Training for new federally appointed judges
Recently appointed judges are required to complete specific education and training programs including the New Judges’ Program and Judging in Your First Five Years, as set out in their Professional Development Plan.
Judicial education providers
In the mid-70’s, the Canadian Judicial Council established that newly appointed judges attend training seminars that were originally offered by the Canadian Institute for the Administration of Justice (CIAJ) before this responsibility was taken over by the National Judicial Institute (NJI), after it was created in 1988. Since then, the NJI has been the main provider of national educational programs for federally appointed judges.
The NJI, an independent not-for-profit organization, also develops and delivers high-quality educational programs and resources for provincial and territorial judges. In addition, the organization offers local court requested programs, e-Resources, computer training programs and other educational tools including jury instructions, bench books, and e-modules.
Training requirements
Recently appointed judges are required to complete specific education and training programs including the New Judges’ Program and Judging in Your First Five Years, as set out in their Professional Development Plan.
Recently appointed judges are also required to complete any nationally developed modules for new judges and any other training prescribed by their Chief Justice or designate. The Council recommends that Chief Justices or designates pair recently appointed judges with more experienced members of the judiciary to facilitate their transition from the bar to the bench.
For the duration of their career, judges are expected to invest 10 days per year for professional development, as indicated in the Canadian Judicial Council Professional Development Policies and Guidelines.
Judging in Your First Five Years
The NJI offers two programs for judges in their first five years on the bench:
- one on Family Law and
- one on Criminal Law.
Federally appointed judges are required to attend one of these programs during their first five years on the bench.
Judging in Your First Five Years: Criminal Law
This intensive six-day program enables new judges to build their competence in managing criminal trials, from judicial pre-trials to sentencing. As sexual assault trials pose some of the greatest challenges in judging, the seminar uses a sexual assault fact scenario to anchor the issues and allow participants to practice relevant skills.

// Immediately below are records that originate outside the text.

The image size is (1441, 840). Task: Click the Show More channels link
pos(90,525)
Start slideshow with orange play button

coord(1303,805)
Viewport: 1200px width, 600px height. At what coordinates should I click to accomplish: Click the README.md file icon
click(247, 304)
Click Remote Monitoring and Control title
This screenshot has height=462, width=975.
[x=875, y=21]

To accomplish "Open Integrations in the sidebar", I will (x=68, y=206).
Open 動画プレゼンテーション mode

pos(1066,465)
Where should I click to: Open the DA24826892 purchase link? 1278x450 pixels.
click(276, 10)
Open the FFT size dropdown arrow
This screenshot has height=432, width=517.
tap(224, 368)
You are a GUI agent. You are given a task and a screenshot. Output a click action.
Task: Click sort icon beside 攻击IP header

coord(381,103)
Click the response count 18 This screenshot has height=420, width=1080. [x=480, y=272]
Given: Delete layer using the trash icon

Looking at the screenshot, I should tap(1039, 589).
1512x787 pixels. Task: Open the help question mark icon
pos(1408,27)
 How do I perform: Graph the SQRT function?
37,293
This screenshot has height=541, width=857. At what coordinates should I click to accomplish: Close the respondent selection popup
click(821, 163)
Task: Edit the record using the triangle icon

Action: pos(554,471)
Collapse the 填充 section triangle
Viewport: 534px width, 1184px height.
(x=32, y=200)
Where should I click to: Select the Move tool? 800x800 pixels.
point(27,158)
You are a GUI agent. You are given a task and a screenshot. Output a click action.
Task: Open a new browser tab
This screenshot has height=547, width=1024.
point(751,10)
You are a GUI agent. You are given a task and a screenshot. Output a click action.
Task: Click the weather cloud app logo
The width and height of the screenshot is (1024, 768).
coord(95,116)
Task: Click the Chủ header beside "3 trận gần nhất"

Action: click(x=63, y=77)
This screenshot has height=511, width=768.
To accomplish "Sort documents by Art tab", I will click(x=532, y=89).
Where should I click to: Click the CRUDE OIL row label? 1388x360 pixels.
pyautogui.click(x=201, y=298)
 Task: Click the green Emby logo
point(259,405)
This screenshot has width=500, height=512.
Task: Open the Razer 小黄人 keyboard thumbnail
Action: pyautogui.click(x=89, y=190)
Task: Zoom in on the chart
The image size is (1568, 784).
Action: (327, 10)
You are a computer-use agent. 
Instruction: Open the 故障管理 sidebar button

Judging in Your First Five Years: Family Law
This intensive course focuses on the skills judges need to manage family trials fairly and effectively. These skills include communicating with individuals in crisis, settlement conferencing, managing a file over the long term, identifying the needs of the litigants and their families, and more.
These two courses are available to judges who have completed both weeks of the New Judges’ Program for federally appointed judges and are intended for those who have been on the bench for less than five years.
New Judges' Program
The National Judicial Institute and the Canadian Institute for the Administration of Justice jointly deliver two seminars each year for new federally appointed judges – one in the Spring and one in the Fall.
- Some of the sessions are addressed to all judges, while some are tailored to common law judges, and others to civil law judges. However, all participants jointly attend sessions on judicial independence and judicial ethics, judgment writing, strategies for ensuring equal access to justice for persons with disabilities, as well as the relationship between judging and social context, with a particular focus on the law of sexual assault and cases involving Indigenous peoples.
- Judges from all jurisdictions also attend sessions on family law, applications for injunctions, the preparation and delivery of oral judgments, the law of evidence, civil procedure, judicial review of administrative action, self-represented litigants, and courtroom and trial management.
- Finally, a suite of sessions for common law judges deal with criminal law topics ranging from jury selection to sentencing, while civil law judges spend time working on effective communication in the courtroom and review the law relating to regulatory offences and consent to medical care.